PROBLEM TO WORK ON:
Rewrite the lines between the one holding "coordinates (1531, 145)." and the one holding "coordinates (793, 17).", inclusive, with every "screenshot" changed to "screen capture" and nothing else altered. Give only those lines.

● ● ● ● ● ● ●

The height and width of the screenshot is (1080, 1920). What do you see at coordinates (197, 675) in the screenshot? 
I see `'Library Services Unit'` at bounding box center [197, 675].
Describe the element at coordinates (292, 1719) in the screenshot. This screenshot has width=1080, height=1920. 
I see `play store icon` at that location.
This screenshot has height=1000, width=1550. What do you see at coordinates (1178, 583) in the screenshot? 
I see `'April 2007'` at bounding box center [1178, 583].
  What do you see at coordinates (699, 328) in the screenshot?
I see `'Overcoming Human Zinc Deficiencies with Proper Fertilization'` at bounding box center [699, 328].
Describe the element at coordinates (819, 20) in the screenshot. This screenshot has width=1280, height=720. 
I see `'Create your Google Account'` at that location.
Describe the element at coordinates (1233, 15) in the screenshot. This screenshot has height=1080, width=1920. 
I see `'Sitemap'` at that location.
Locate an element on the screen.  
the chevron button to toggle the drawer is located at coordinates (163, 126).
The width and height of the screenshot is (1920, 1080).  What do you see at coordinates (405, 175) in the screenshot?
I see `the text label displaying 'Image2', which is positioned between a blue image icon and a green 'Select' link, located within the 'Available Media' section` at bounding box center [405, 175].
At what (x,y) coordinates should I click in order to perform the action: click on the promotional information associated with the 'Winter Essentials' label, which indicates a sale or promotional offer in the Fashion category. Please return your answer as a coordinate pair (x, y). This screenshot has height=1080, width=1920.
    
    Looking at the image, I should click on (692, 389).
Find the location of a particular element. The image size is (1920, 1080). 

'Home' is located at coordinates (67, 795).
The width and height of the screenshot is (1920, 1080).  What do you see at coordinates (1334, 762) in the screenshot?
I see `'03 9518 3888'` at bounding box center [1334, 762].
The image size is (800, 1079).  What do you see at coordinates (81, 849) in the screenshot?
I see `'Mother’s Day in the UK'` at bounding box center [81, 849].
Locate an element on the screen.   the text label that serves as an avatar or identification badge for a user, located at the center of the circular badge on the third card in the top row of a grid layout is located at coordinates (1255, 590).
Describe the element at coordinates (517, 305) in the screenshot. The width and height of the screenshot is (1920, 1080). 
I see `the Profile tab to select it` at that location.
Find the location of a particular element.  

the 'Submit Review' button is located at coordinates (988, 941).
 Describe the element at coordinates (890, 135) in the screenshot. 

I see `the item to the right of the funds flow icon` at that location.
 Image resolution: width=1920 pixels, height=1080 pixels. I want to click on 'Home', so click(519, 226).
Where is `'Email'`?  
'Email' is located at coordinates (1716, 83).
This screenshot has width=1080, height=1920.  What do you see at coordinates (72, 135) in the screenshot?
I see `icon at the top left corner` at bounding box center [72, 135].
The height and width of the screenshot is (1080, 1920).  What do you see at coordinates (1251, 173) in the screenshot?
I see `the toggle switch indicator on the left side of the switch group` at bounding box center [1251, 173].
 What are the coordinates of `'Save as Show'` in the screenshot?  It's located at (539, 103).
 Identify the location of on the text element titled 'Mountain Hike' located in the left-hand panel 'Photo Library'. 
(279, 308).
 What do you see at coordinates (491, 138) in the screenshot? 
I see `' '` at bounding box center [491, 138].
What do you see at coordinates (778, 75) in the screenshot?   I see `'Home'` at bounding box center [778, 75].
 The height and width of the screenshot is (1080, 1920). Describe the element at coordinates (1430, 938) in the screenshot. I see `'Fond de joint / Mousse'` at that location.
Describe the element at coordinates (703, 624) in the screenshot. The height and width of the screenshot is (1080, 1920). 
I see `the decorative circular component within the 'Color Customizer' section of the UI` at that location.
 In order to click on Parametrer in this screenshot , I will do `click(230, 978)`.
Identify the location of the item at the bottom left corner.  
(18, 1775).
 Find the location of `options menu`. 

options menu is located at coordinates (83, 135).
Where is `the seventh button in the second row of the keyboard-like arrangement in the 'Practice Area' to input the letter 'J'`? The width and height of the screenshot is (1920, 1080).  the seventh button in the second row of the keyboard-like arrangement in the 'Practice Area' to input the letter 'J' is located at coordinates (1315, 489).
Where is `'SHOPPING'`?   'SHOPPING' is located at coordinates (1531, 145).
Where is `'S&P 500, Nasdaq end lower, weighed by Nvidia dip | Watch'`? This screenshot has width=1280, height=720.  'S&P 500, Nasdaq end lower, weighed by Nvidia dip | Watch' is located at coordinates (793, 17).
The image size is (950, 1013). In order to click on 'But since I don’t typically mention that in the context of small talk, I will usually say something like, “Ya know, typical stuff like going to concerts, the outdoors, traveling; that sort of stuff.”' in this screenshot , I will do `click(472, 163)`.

● ● ● ● ● ● ●

RESPONSE TO THIS TASK:
Where is `'SHOPPING'`?   'SHOPPING' is located at coordinates (1531, 145).
Where is `'S&P 500, Nasdaq end lower, weighed by Nvidia dip | Watch'`? This screen capture has width=1280, height=720.  'S&P 500, Nasdaq end lower, weighed by Nvidia dip | Watch' is located at coordinates (793, 17).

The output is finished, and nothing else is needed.